**Written request 1**
In the message about the fork test, restate the passage between "I have looked" and "990-0752 (FAX: 952-6602)", inclusive, with "entry.S" renamed to "syscall.S" throughout.
**Written request 2**
Translate this sentence from the message about the fork test into Spanish: "I tend to think the bug is in the core mm code."

On Tue, 16 Mar 2010, Carlos O'Donell wrote:

> After some of my own testing I think this is all MMU related, but I
> can't prove it yet. I'm pouring through as much kernel code as I can
> right now to determine what is going wrong at the time of the clone,
> and I see at least one bug that I'm investigating regarding return
> addresses.

I've attached another version of the minifail test program.  In
this one, the parent and thread both monitor the location 0x4000001c
in the stack region allocated to the thread.  If a problem is
detected, they drop core with an illegal instruction.  If the
child of the fork sees a nonzero value in the above location
when the fork call returns, it sleeps for ten seconds.

When corruption occurs and core is dropped on my c3750 (UP 32-bit
kernel), both the parent and thread have undergone many iterations
of their respective monitor loops.  The forked child always reports
seeing a nonzero value at the stack location.  The before value
in the core dump was zero (i.e., thread_run had not started).

I added an illegal instruction abort to the child.  In this case,
the thread_run loop counter was 48085 when the page was copied and
the before value was zero.

One thought that has crossed my mind is that the memory pages allocated
for the stack region used by the thread are somehow getting interchanged
between parent and child by the fork operation.  This happens fairly
late as both the parent and thread are executing post fork at the time
this happens.  Possibly, this is part of the bug.

I have looked at entry.S and pacache.S quite a bit and it's not obvious
how this could happen, although I must admit to not fully understanding
the tmp alias code.  I tend to think the bug is in the core mm code.

I see a few cleanups to entry.S.  We didn't kill the misnamed macros
(DEP, DEPI and EXTR) for example.  But I don't think these are the problem.

Dave
-- 
J. David Anglin                                  dave.anglin@nrc-cnrc.gc.ca
National Research Council of Canada              (613) 990-0752 (FAX: 952-6602)

**Data extract**
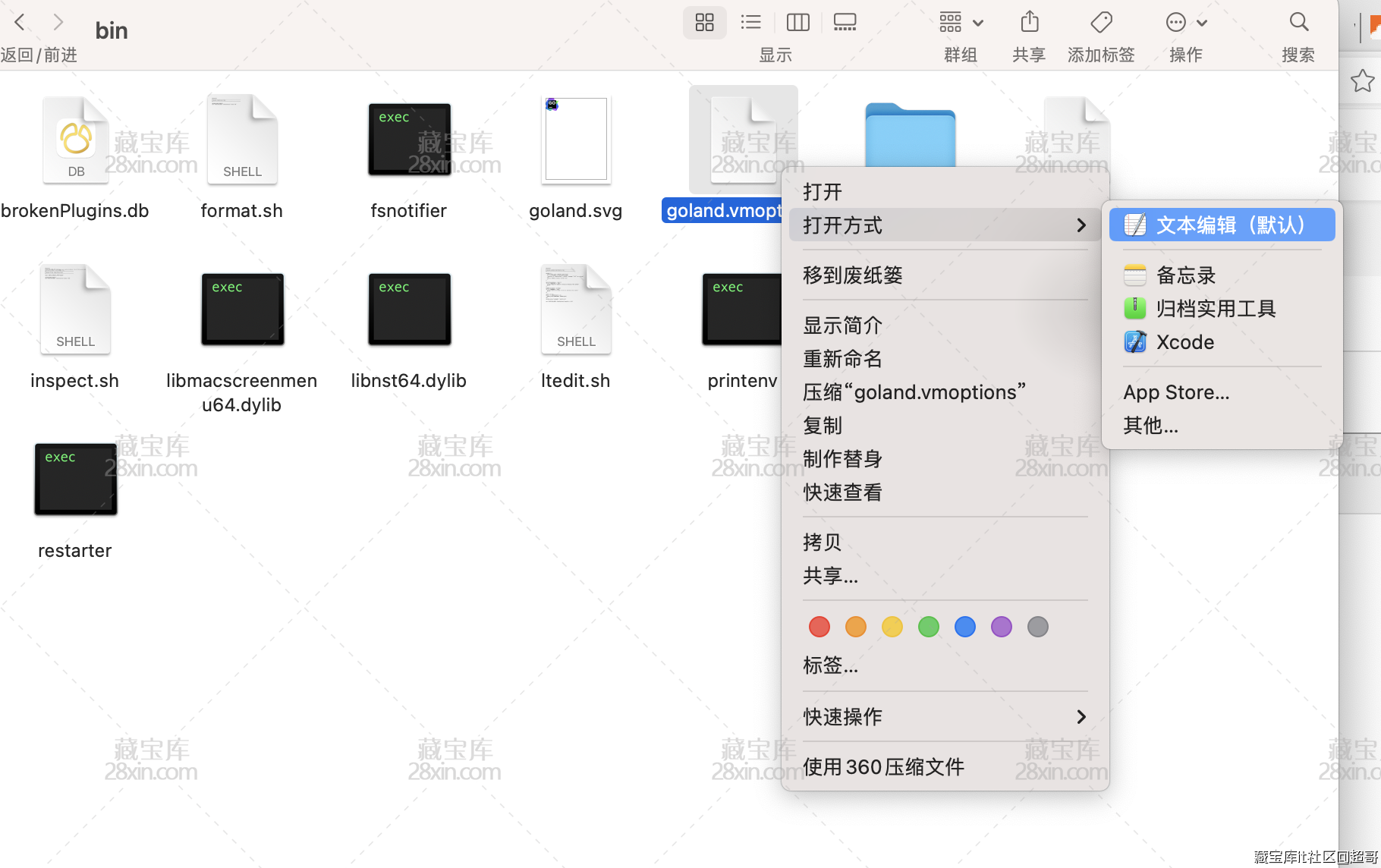
Task: Open the search magnifier in toolbar
Action: pos(1298,23)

**Exercise response 1**
I have looked at syscall.S and pacache.S quite a bit and it's not obvious
how this could happen, although I must admit to not fully understanding
the tmp alias code.  I tend to think the bug is in the core mm code.

I see a few cleanups to syscall.S.  We didn't kill the misnamed macros
(DEP, DEPI and EXTR) for example.  But I don't think these are the problem.

Dave
-- 
J. David Anglin                                  dave.anglin@nrc-cnrc.gc.ca
National Research Council of Canada              (613) 990-0752 (FAX: 952-6602)

**Exercise response 2**
Tiendo a pensar que el error está en el código central de mm.